California Rules of Court, rule 8.1115(a), prohibits courts and parties from citing or relying on opinions not certified for publication or ordered published, except as specified by rule 8.1115(b). This opinion has not been certified for publication or ordered published for purposes of rule 8.1115.
This case comes to us pursuant to People v. Wende (1979) 25 Cal.3d 436. Having reviewed the record as required by Wende, we affirm the judgment. We provide the following brief description of the facts and procedural history of the case. (See People v. Kelly (2006) 40 Cal.4th 106, 110, 124.)
Defendant Roberto Torres Herrera was serving a life sentence for murder. While in prison, he was charged with one count of possessing a sharp instrument (Pen. Code, § 4502, subd. (a))*fn1 and one count of being a prisoner and committing a battery on someone not a prisoner. (§ 4501.5.) As to both counts it was further alleged defendant had suffered four prior strike convictions.*fn2 (§ 667, subds. (b)-(i).)
On May 6, 2010, defense counsel indicated defendant wanted to enter into a "straight up" plea; however, defendant refused to sign the plea form because he claimed he had been threatened and intimidated into entering the plea. The court made clear that if defendant stated he had been coerced into entering the plea, the court could not and would not accept the plea. Defendant then informed the court his case involved a battery on correctional officers. Those officers had threatened that his cell would be "tossed up," his paperwork and legal things thrown out, and he would not receive medical attention. He was tired of the threats and just wanted the case to end. In view of defendant's statements, the court stated it could not take a plea under the circumstances. At the next hearing, defendant again indicated he wanted to enter a plea and repeated his claim of intimidation. The court again refused to accept the plea on that basis.
At the trial readiness conference in September 2010, defendant advised the court he wanted to enter an open plea, "no offers, no deals, no nothing." He stated he was not being pressured and had fabricated the claims of retaliation and harassment. Defendant agreed to sign the plea form and waive preparation of a probation report. Defense counsel and defendant met and went over the form together. Defendant specifically initialed the part of the form indicating he was not under the compulsion of any threats or force. During the advisements prior to taking the plea, the court specifically reiterated the question about entering the plea under duress and defendant reaffirmed he was not under duress. Defendant again waived time, insisting he wanted to be sentenced immediately. The plea and sentencing time waiver were done without defense counsel's consent, as he believed defendant should file a Romero*fn3 motion. The court explained to defendant that a successful Romero motion could reduce his sentence. Defendant reiterated his desire to be sentenced immediately. Defendant pled guilty to all counts and admitted the enhancement allegations. Defendant was sentenced to 25 years to life on counts I and II, concurrent to each other and consecutive to his currently imposed sentences. A $200 restitution fine was imposed under
section 1202.4(b). Defendant's request for a certificate of probable cause was denied.
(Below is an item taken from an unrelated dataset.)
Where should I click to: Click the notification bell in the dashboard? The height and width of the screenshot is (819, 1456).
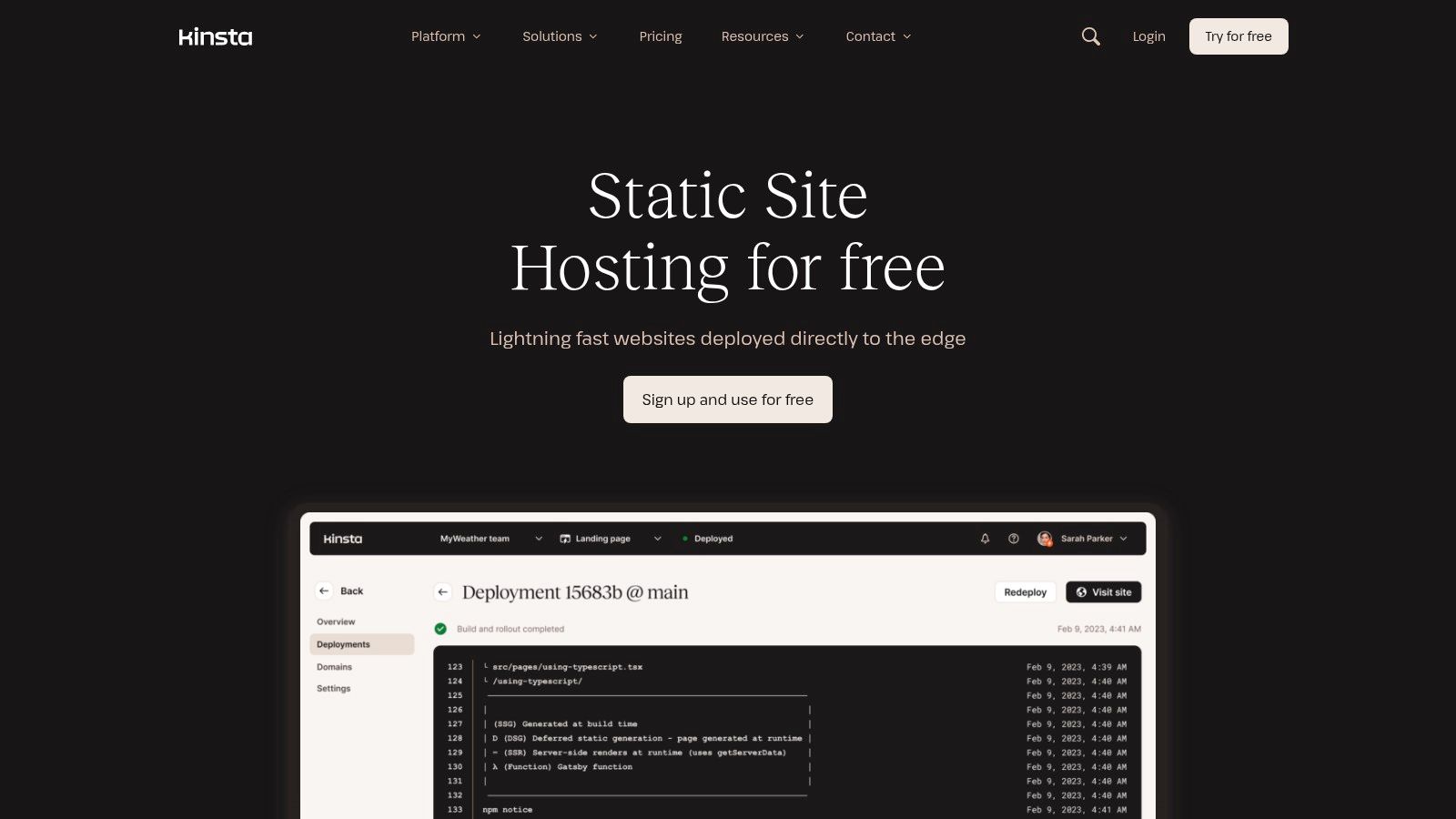(984, 538)
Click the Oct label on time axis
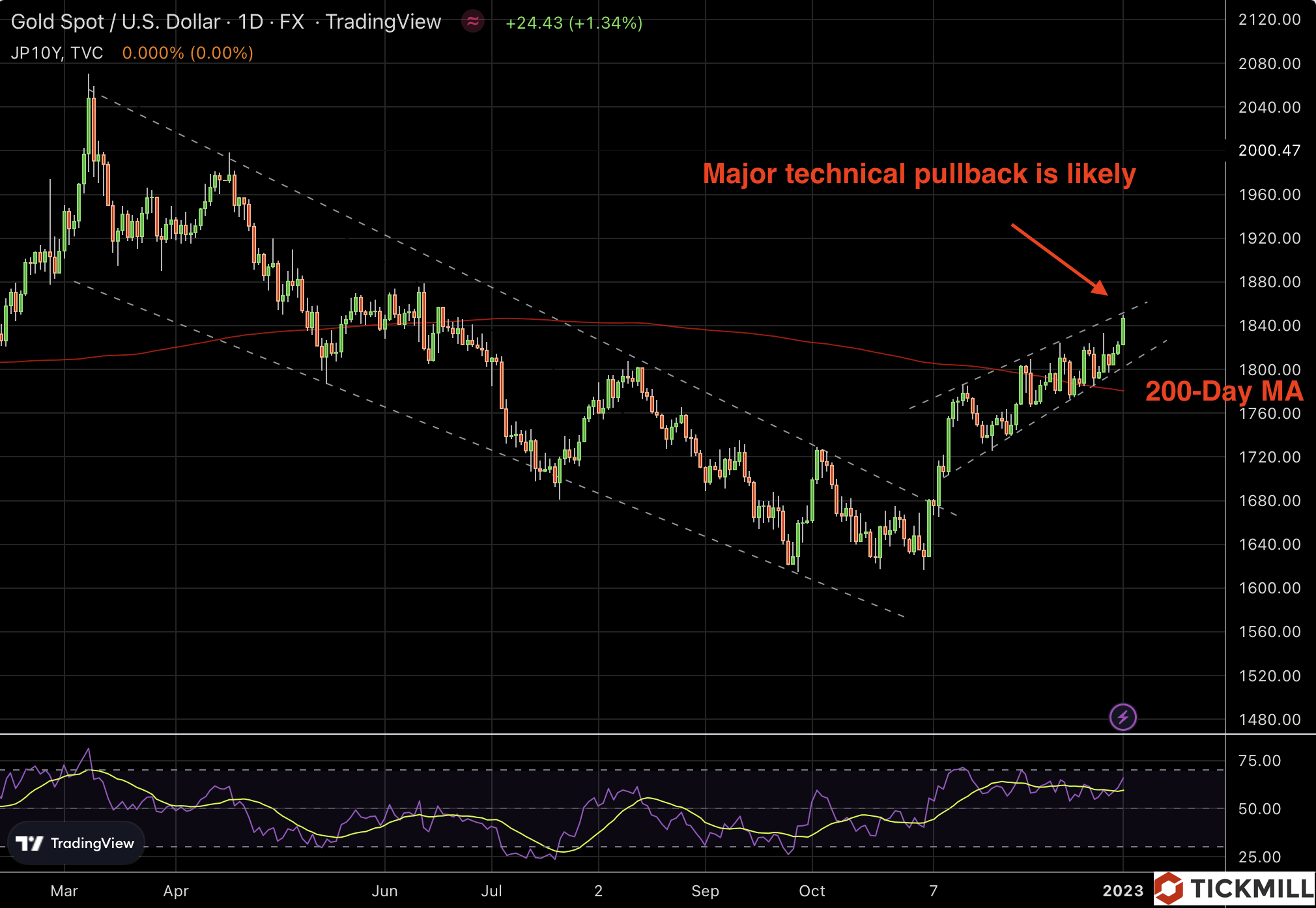Image resolution: width=1316 pixels, height=908 pixels. [812, 890]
Appointed counsel set forth the facts of the case and requested this court to review the record and determine whether there are any arguable issues on appeal. (People v. Wende, supra, 25 Cal.3d 436.) Defendant was advised by counsel of the right to file a supplemental brief within 30 days of the date of filing of the opening brief.
Defendant filed a supplemental brief, again claiming he was pressured into entering the plea by the threats and harassment of the correctional officers. Defendant's claims are challenges to the validity of the plea. Such challenges cannot be raised without a certificate of probable cause. (People v. Mendez (1999) 19 Cal.4th 1084, 1098-1099; People v. Panizzon (1996) 13 Cal.4th 68, 74-75.)
Having undertaken an examination of the entire record, we find no arguable error that would result in a disposition more favorable to defendant.